Vendor tents lined the lush green yard of Carrboro Town Commons on Aug. 12, while a musician performed soulful songs to a bustling crowd at the National Farmers Market Week celebration.
At the Carrboro Farmers’ Market, days like this are frequent.
Run by farmers and artisans since its establishment in 1979, the market requires business owners to grow or produce their goods within a 50-mile radius of Carrboro, live within that distance and be on-site to sell.
The market consists of 75 vendors, including guest vendors who are reconsidered on a yearly basis.
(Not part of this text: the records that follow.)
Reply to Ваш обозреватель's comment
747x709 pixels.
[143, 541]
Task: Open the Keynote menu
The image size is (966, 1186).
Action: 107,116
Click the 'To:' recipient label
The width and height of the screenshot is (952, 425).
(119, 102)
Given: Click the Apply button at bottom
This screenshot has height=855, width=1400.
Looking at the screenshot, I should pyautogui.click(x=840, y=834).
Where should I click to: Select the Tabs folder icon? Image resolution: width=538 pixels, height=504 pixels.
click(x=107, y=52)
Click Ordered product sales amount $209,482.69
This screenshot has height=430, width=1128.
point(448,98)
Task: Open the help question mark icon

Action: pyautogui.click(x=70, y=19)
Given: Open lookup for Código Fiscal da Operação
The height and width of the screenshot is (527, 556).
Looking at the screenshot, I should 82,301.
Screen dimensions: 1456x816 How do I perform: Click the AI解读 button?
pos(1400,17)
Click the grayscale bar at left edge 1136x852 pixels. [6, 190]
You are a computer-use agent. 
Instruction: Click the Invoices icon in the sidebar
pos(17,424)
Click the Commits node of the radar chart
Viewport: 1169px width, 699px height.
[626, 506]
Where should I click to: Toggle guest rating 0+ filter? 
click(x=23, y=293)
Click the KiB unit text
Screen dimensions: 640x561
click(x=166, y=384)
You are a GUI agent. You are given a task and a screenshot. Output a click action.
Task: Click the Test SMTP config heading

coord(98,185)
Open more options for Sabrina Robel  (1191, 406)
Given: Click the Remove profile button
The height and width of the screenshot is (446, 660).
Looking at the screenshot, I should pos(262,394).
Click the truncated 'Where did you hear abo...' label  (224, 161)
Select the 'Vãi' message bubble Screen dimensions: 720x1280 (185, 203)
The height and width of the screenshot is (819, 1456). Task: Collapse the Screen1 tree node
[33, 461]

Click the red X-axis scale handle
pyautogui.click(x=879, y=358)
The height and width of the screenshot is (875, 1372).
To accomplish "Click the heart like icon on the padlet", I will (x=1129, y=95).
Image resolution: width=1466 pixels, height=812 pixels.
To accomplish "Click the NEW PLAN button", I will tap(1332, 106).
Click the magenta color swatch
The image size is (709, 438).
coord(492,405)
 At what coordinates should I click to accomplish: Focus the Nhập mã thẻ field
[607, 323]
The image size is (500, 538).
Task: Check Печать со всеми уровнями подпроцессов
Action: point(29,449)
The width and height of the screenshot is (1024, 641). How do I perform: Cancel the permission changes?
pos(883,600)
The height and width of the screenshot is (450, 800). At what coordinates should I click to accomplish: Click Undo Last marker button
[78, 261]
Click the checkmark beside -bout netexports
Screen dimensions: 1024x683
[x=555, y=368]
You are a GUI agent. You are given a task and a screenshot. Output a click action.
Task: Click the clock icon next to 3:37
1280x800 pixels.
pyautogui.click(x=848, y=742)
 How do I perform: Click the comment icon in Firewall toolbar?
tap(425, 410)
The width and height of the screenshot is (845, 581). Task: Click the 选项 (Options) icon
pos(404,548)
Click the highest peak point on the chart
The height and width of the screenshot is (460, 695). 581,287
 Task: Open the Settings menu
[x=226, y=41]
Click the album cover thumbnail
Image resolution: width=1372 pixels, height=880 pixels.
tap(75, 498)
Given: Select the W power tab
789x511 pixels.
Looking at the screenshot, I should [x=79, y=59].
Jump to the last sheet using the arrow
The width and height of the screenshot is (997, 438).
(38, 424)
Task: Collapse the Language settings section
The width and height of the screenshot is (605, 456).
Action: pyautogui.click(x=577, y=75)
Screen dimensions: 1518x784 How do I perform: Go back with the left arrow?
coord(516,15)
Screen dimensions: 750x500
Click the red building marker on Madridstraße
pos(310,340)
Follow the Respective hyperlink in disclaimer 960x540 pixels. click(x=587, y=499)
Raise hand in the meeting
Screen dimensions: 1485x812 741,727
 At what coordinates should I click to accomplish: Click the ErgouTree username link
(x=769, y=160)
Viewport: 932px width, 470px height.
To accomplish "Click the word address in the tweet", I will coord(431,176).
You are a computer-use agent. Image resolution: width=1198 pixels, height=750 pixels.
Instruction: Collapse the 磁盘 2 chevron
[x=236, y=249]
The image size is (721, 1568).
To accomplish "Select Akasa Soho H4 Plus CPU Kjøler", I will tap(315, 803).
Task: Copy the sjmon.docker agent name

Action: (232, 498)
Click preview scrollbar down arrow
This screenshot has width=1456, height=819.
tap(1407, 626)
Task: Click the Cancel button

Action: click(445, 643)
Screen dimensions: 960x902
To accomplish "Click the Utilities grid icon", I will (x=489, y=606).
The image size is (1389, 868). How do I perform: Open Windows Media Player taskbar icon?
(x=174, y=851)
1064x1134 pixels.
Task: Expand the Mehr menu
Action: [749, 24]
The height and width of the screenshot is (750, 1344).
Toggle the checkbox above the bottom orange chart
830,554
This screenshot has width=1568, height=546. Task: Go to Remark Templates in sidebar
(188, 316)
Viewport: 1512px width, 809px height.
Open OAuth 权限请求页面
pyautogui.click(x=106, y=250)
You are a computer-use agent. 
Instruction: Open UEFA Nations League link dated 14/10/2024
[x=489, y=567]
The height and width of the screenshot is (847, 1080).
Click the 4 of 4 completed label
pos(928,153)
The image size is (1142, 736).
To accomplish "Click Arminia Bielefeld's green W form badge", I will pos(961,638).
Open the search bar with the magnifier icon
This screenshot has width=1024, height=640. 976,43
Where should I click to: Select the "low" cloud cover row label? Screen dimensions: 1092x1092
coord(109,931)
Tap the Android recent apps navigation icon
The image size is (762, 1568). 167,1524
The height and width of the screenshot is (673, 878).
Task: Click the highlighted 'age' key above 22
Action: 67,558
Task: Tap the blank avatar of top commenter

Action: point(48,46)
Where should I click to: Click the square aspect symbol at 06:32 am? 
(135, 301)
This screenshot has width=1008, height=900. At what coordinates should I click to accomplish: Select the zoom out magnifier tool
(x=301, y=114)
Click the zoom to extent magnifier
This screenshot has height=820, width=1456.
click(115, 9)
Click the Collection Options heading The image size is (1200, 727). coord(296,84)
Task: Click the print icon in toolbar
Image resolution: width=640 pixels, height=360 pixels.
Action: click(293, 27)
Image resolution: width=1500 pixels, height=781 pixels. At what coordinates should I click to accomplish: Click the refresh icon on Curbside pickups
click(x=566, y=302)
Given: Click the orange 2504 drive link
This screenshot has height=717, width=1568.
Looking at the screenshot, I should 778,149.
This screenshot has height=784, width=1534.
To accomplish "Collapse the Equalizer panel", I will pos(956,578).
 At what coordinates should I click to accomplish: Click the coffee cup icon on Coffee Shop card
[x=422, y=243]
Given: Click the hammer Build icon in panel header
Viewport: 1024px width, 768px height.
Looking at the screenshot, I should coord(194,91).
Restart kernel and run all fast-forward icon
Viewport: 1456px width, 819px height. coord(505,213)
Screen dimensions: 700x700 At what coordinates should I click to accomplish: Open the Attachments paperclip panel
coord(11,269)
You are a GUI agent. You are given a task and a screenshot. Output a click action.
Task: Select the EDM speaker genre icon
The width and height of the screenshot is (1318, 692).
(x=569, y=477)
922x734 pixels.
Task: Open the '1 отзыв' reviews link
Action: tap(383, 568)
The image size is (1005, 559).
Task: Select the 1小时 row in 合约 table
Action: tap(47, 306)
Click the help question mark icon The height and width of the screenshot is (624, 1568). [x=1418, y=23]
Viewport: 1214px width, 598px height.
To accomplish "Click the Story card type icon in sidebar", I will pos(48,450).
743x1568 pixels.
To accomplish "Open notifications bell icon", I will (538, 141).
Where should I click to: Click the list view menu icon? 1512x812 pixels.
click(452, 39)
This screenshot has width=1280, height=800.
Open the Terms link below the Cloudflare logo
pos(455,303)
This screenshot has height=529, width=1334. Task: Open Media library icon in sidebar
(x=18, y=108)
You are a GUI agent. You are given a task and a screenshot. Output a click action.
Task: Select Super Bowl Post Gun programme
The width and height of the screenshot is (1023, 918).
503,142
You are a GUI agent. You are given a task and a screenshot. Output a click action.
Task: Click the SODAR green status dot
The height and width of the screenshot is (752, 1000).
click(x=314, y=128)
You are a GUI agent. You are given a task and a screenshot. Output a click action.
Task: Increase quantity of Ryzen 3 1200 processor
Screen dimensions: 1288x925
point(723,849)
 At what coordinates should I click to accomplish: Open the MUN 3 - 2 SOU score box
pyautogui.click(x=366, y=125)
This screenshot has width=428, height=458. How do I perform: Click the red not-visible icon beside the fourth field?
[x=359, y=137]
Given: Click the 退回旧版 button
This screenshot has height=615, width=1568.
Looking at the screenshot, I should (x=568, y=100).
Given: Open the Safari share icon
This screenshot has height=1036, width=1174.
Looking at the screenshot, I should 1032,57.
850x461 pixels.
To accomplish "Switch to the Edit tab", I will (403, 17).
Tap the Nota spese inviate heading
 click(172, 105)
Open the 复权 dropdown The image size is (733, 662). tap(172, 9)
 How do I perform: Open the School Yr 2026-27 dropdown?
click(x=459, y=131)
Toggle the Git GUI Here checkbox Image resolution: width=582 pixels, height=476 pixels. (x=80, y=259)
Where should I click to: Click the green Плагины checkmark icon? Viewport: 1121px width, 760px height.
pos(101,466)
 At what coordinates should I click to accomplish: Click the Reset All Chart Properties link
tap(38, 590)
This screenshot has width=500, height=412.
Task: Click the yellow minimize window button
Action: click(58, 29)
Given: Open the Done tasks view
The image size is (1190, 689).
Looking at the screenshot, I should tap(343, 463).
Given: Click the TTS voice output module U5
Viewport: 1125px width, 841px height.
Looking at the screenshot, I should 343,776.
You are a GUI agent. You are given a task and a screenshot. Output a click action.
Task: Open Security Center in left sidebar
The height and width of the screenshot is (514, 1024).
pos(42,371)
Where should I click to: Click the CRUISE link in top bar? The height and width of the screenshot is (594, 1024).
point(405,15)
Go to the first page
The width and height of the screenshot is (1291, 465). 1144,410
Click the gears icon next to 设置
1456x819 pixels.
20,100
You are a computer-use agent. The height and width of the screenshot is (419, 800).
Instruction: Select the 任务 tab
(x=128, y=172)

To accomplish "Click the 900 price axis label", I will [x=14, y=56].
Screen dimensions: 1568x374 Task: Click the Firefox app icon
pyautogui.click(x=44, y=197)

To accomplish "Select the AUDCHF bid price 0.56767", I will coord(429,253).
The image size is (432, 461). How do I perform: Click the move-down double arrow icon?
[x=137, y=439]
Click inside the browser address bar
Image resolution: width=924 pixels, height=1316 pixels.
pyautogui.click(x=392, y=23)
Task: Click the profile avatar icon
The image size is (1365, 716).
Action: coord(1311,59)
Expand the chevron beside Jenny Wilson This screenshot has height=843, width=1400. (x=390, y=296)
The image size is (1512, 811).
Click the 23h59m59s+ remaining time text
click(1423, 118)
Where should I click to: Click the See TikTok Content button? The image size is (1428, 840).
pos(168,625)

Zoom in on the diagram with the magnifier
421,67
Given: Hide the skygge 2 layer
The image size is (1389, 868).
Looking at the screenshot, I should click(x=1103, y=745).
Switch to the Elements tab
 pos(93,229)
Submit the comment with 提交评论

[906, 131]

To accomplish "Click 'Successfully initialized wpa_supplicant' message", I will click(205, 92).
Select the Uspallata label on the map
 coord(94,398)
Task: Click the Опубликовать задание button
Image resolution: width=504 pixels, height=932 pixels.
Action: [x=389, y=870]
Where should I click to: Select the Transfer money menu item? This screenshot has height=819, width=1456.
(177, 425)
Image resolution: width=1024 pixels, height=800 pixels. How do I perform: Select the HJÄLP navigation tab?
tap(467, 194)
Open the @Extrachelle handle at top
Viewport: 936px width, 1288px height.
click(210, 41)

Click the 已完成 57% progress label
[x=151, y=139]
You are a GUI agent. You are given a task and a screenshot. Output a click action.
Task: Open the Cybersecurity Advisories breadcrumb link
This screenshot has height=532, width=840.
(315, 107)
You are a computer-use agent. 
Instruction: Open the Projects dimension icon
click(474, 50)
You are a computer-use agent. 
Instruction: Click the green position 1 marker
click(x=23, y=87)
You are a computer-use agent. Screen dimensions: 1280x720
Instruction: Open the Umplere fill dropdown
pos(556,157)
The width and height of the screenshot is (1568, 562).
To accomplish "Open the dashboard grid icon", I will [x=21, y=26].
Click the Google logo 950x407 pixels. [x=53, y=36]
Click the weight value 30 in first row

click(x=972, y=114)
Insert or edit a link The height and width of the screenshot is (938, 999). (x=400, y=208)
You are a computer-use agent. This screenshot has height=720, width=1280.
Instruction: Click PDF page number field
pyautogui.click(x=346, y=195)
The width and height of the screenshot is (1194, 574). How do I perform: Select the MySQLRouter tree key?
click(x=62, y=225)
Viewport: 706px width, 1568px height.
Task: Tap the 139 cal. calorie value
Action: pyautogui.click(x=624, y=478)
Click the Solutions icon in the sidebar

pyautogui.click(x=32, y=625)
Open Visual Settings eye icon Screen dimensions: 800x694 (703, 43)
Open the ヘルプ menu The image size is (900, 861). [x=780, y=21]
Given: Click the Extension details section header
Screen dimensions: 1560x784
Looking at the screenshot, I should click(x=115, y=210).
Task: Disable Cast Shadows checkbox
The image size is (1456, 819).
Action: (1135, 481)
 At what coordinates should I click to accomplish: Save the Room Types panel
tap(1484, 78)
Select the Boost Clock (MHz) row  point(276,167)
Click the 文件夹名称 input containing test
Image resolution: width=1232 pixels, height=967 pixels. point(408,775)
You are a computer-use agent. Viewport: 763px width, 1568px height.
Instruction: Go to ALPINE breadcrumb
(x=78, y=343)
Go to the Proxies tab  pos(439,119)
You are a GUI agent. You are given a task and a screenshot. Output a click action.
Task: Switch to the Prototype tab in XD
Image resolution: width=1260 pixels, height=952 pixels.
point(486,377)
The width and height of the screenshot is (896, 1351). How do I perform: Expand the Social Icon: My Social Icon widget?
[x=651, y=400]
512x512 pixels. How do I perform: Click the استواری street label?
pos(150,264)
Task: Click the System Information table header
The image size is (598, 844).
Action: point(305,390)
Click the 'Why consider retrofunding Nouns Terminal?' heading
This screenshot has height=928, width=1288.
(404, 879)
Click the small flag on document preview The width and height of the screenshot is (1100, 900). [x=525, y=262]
Most are farmers, and some have occupied the same space for years — something market manager Maggie Funkhouser believes is important for business.
“Having a permanent space is really important for customers to be able to find you,” Funkhouser said. “So moving around week to week is not ideal for cultivating your relationships with your shoppers and that sort of thing.”
Craft artisans are invited to the market to showcase their work, which typically includes what Funkhouser refers to as “heritage farm crafts” — goods made from woodworking, welding, quilting and similar processes.
Some vendors, such as Graham Family Farm, sell these types of crafts along with their produce.
The Pittsboro farm has been a vendor at the Saturday market for 40 years. They are known for their hand-crafted woodworking items such as picnic tables, coat hangers and their most popular item, the cedar chest.
“That was our main thing for years,” Louis Graham, who runs the farm with his wife and children, said. “I mean, I’m known as the cedar guy. People say, ‘Oh my God, as soon as I got out of the car I could smell your place,’ but for me, I can’t smell cedar anymore.”